Can anyone explain the significance of not giving the Boston Bomber his Miranda Rights?

Not quite. Spontaneous utterances are admissible.

So if, as he was being loaded into the ambulance, he said “Yes, I did it. I designed the bomb and planted it to kill those people.” then that statement, not made in response to police questioning*, would be admissible.
*nor made in response to any police tactic not designed to elicit a response.

Warants for what?

This story says:

Thank you for the correction.

Am I correct in assuming they just forgot to read him his Miranda Rights in the excitement of the capture?

Posters above are correct about the effect of not reading Miranda rights. however, there is a statute or court rule, I forget which, that mandates reading rights within x amount of time after suspect is in custody. There’s not much teeth for violations of that rule, but to avoid the issue, there is a “public safety” exception.

The only difference this will make is a few extra motions by defense lawyers, which will be dismissed.

You might be confusing Miranda rights with the obligation to inform someone of the accusation against them. If the government doesn’t want to question the accused, it has no obligation to Mirandize the accused.

If they don’t interrogate him, then it makes no difference. If they interrogate him without reading him his Miranda rights, they will be giving his eventual attorneys something to consider.

Yes, I did leave out that this makes no difference at all if he’s not interrogated.

The standard searches that the cops perform of homes, computers and Internet records. There shouldn’t be any problem getting a judge to sign these quickly.

This was a horric crime and it seems even more important to follow procedures and convict this guy the right way.

No, I’m sure it was planned out well before the arrest.

Your cite says the opposite. Anything that they ask him under the Public Safety Exception can be used in Court against him.

Also, not reading someone their Miranda rights doesn’t mean they do not have a right to an attorney. You always have that right whether you are read your Miranda warnings or not. The rights you have under Miranda (the court case) is the right to be informed of your right to remain silent and to have an attorney.

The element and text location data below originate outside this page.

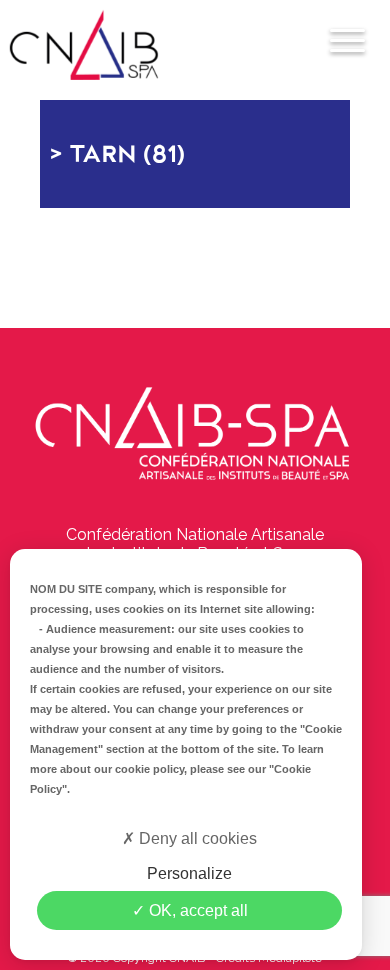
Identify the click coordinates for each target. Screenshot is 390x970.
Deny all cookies (196, 838)
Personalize (189, 873)
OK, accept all (196, 910)
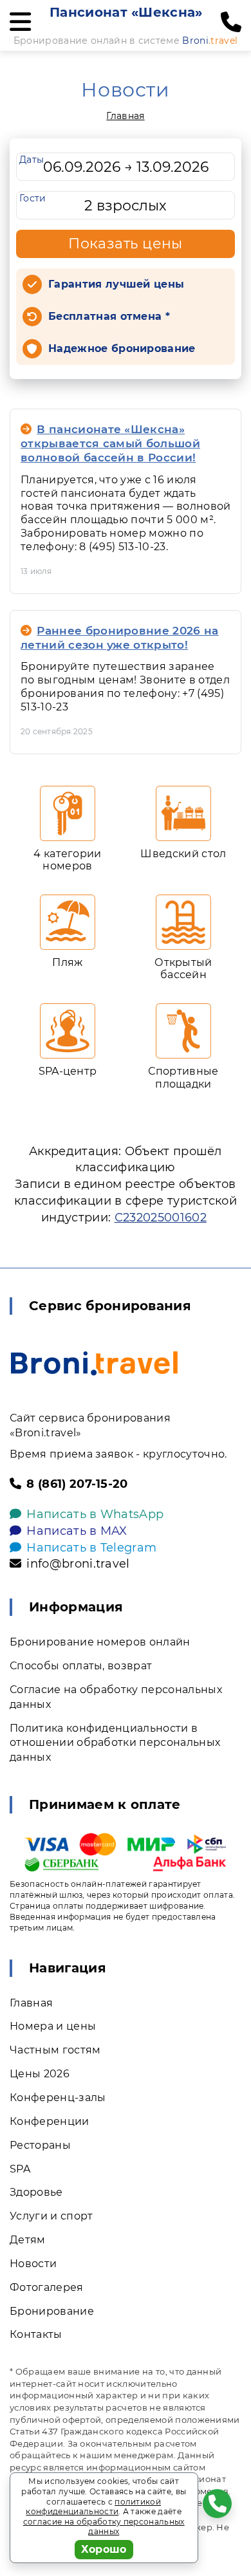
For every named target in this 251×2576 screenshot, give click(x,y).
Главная (125, 116)
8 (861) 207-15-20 (76, 1484)
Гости (32, 198)
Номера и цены (53, 2026)
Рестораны (40, 2145)
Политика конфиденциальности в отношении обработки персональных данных (115, 1743)
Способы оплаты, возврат (81, 1666)
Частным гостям (55, 2050)
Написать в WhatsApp (94, 1514)
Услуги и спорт (51, 2216)
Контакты (36, 2334)
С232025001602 (161, 1217)
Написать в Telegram (91, 1548)
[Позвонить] (231, 22)
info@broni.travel (77, 1564)
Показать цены (125, 243)
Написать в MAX (76, 1531)
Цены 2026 (40, 2074)
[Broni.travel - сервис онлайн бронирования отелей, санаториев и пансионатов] (94, 1363)
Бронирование (52, 2311)
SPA (20, 2169)
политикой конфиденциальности (93, 2507)
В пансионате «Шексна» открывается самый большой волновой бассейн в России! (110, 443)
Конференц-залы (58, 2097)
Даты (31, 159)
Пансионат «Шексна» (126, 12)
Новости (33, 2263)
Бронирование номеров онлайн (100, 1642)
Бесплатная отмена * (109, 316)
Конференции (49, 2121)
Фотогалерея (47, 2287)
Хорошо (104, 2549)
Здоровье (36, 2192)
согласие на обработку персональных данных (104, 2527)
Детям (28, 2240)
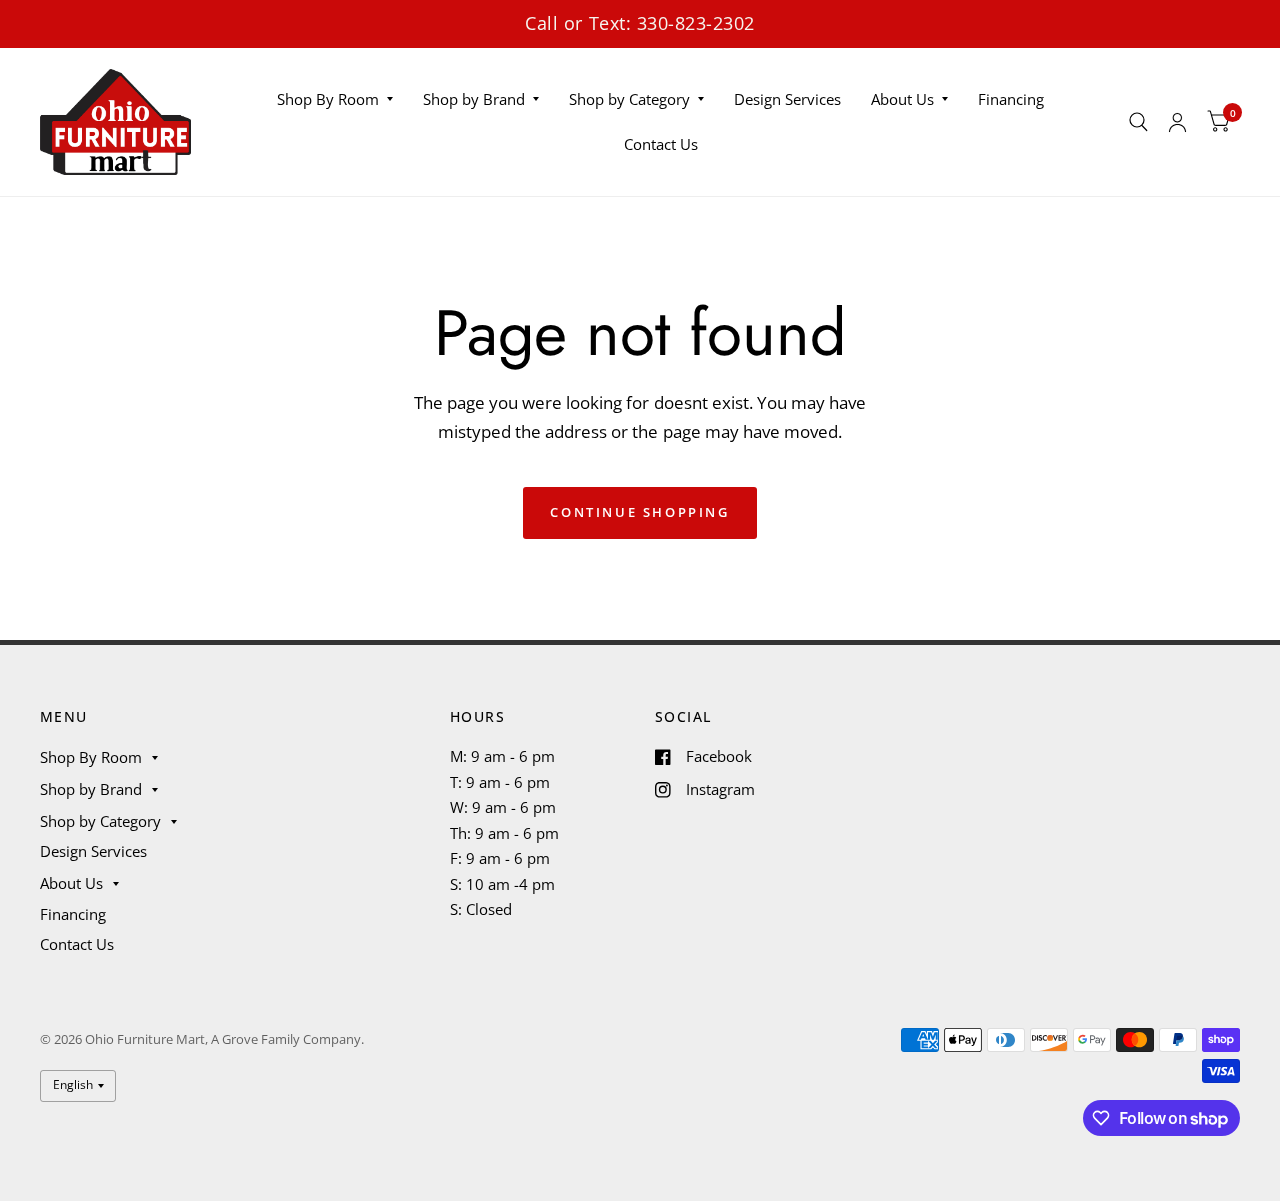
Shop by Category (629, 99)
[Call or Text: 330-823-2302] (640, 23)
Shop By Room (328, 99)
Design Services (787, 99)
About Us (902, 99)
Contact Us (661, 144)
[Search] (1138, 122)
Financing (1011, 99)
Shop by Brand (474, 99)
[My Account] (1177, 122)
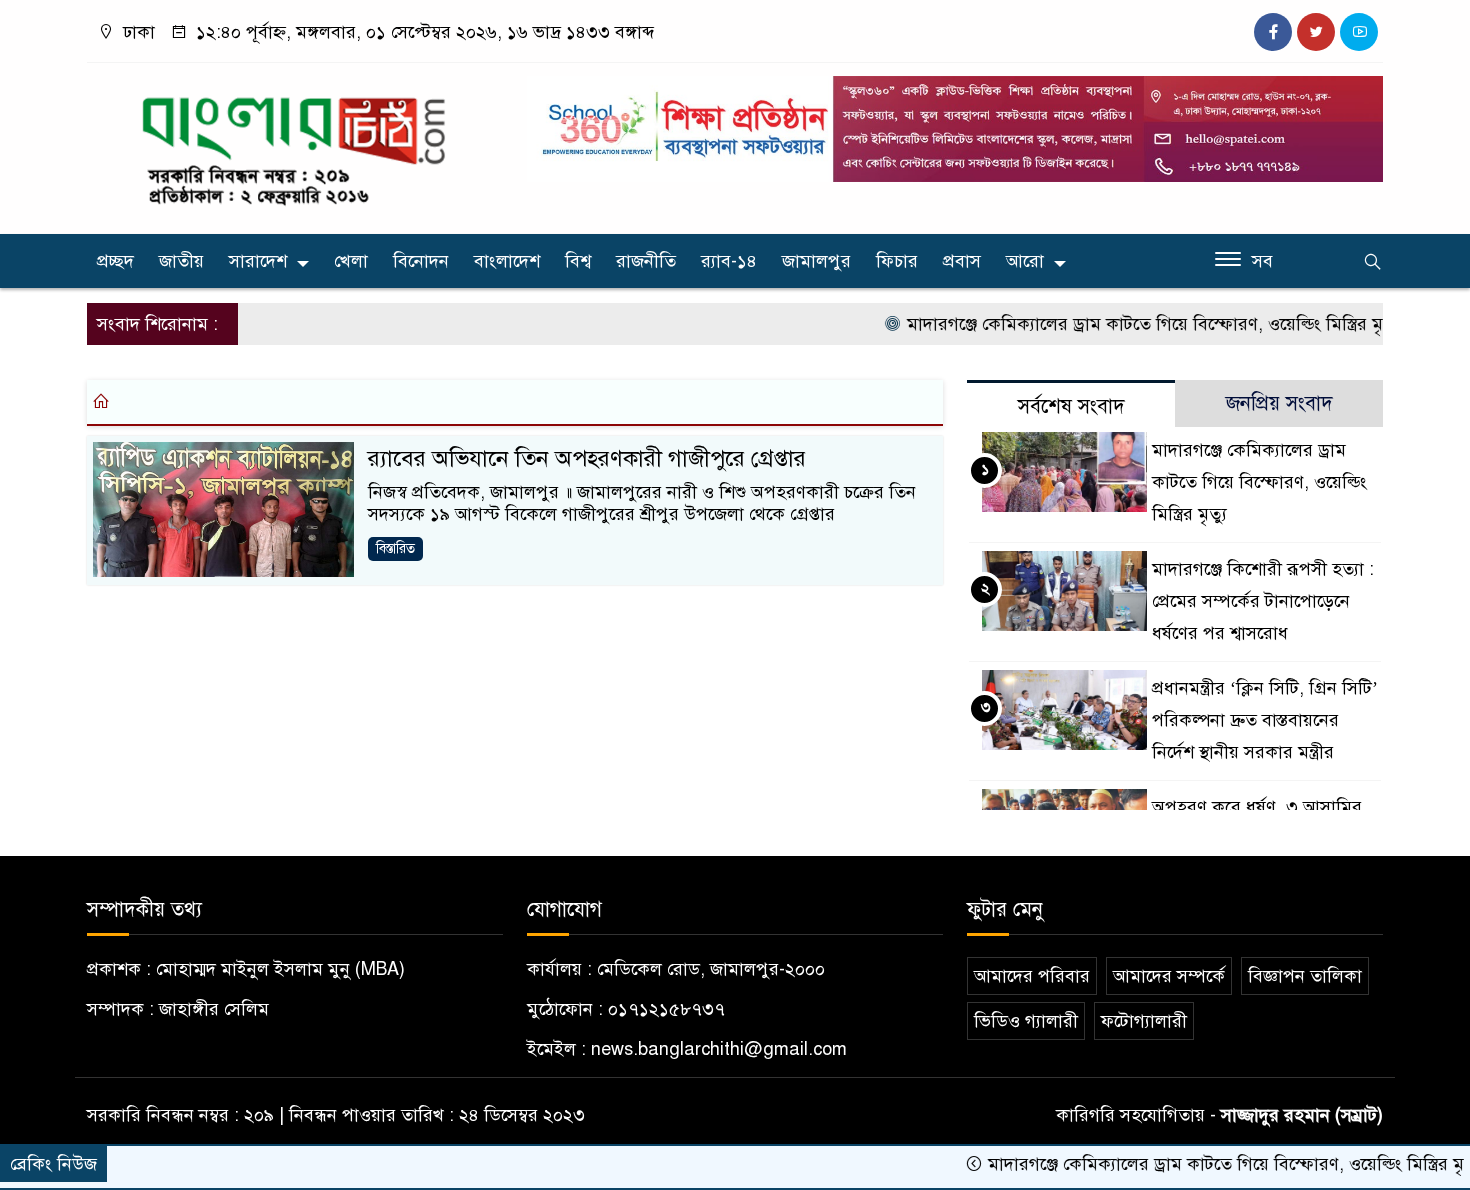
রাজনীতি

In the case of this Boston Bomber, the police just want to question him about other bombs without letting him know that he can remain silent or get an attorney. If he knows about these rights, he can still assert them. He can stay silent if he wants, and he can ask for an attorney if he wants.

I agree. However, the government has an obligation to bring the accused before a magistrate for an initial appearance “without unnecessary delay.” and he’d get read his rights there whether they want to question hom or not. Federal rule of criminal procedure 4(d)

An interesting side note, even if there was a Miranda violation, information found as a result of the improperly obtained statement is admissible. The “fruit of the poisonous tree” doctrine doesn’t apply to Miranda

I don’t know why I’ve never thought of this question before, but you mention “requirement is that a defendant must be aware of his rights..” which I had always known about Miranda. But I had never thought…is the “Miranda warning” always required to make a defendant aware? What if the defendant is a police officer or an attorney with 20 years of practice experience in criminal law? What if it’s a judge? Will a court “assume” that such persons are innately aware of their rights regardless of whether they have been informed?

There are two possible reading of what you are claiming here.

Are you saying that the act of reading Miranda is not required if we just assume for some reason tha suspects are “aware of his rights?” If so, are you unaware that the Supreme Court, including arch-conservatives Rehnquist and Scalia who never take pro-civil liberties positions, emphatically rejected this argument nearly 13 years ago, or are you coyly disagreeing with them?

Or are you just saying that Miranda is about evidence and trial and not arrest per se, and therefore it’s OK to arrest people without the intent of ever charging them with a crime and putting them on trial? Because there are yet more fundamental problems with that. You seem to be either arguing against Miranda/Dickerson itself, or against habeas corpus.

He’s correct, there is no general requirement to Mirandize anyone. It’s a requirement if you want to use information obtained in a police interview of someone who is under arrest or detained, but if you have no desire to use interview information then why Mirandize?

Most DUI defendants aren’t Mirandized, for example, because you don’t usually need to interrogate someone to convict them of DUI.

Frankly, I don’t quite follow how you could reach either of those conclusions from what I said. When I said “there’s no Constitutional requirement that a suspect be read his Miranda rights at all,” what I meant was “there’s no Constitutional requirement that a suspect be read his Miranda rights at all.” That’s it.

As a matter of standard procedure, it’s generally considered best practice to Mirandize a suspect as soon as is practicable, so there will be no question as to the admissibility of his statements. (The public safety exception is of course an exception.)

The Supreme Court has interpreted the Constitution to mean that a person must be clearly informed of their rights in order for any information obtained to be used against them. I don’t recall any exceptions based on the defendents knowledge or experience. The instruction is to clearly inform, not make a decision on whether they are already so informed.

But there is ALSO a requirement that you have probable cause to believe a crime has been committed to arrest someone in the first place. If you don’t plan to put the person on trial, arresting them is extremely problematic, legally. You think you’ve discovered a loophole here but I assure you that you have not.